In a high-profile decision, the Supreme Court accepted that English courts had jurisdiction over the case on the basis of Article 4.1 of the Brussels Regulation Recast, which provides that claimants may sue EU-domiciled defendants in their home country courts.  The Court relied on the decision of the European Court of Justice in Owusu v. Jackson  for support that proceedings under Article 4.1 cannot be stayed on grounds of forum non conveniens.

The Court noted that Zambia would normally have been the appropriate jurisdiction for the claims particularly since Vedanta had offered to submit to the jurisdiction of the Zambian courts.  However, the claimants risked being denied substantive justice in Zambia owing to the practical impossibility of obtaining legal funding or adequate representation.

The Court found an arguable case that Vedanta had assumed a duty of care to the claimants not only by issuing policy documents urging its subsidiary to prevent environmental damage but also by implementing those standards with the subsidiary through training, monitoring and enforcement.  The Court declined to place a limit on the types of activities that might demonstrate a parent company’s close involvement in its subsidiary’s activities.  The Court held that if the parent company takes over, intervenes in, controls, supervises or advises on the relevant operations of the subsidiary, it may become liable for the subsidiary’s activities.

The Vedanta decision thus serves as a warning to parent companies to assess carefully their involvement with subsidiaries from the perspective of duty of care and to consider potential exposure to human rights-based litigation in their home jurisdiction.

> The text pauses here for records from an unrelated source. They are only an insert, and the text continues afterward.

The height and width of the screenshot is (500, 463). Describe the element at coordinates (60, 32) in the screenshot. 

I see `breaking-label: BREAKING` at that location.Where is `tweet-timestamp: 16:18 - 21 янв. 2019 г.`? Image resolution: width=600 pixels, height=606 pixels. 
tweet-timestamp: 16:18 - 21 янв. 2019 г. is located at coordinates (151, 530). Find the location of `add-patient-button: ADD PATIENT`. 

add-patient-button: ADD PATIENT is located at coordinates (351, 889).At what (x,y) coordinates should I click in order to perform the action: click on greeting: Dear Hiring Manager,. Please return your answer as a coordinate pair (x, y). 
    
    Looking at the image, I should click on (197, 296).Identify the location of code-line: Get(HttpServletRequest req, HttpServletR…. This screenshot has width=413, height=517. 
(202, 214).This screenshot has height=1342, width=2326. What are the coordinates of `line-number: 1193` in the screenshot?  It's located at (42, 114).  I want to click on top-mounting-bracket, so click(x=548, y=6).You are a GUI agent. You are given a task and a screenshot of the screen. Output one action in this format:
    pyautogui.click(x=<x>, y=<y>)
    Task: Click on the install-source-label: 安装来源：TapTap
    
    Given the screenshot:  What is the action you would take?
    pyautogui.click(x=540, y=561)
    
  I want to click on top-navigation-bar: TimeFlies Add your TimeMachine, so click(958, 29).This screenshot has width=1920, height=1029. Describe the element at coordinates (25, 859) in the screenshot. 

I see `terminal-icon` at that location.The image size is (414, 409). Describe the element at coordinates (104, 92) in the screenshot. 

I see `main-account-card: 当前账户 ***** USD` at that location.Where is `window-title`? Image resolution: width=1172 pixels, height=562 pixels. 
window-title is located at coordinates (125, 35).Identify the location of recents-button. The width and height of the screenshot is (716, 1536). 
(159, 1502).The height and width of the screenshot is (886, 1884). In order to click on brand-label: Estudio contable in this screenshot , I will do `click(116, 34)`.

Companies are well advised to assess whether they have sufficient capacity and the requisite competent legal advice to avoid becoming targets of such actions.

As for forum non conveniens, the situation may change after Brexit.  When (or if) the UK leaves the European Union, it will no longer be subject to the jurisdiction of the European Court of Justice or the dictates of the Brussels Convention Recast.  As a result, English courts may revisit the doctrine of forum non conveniens to stay proceedings against English-domiciled defendants.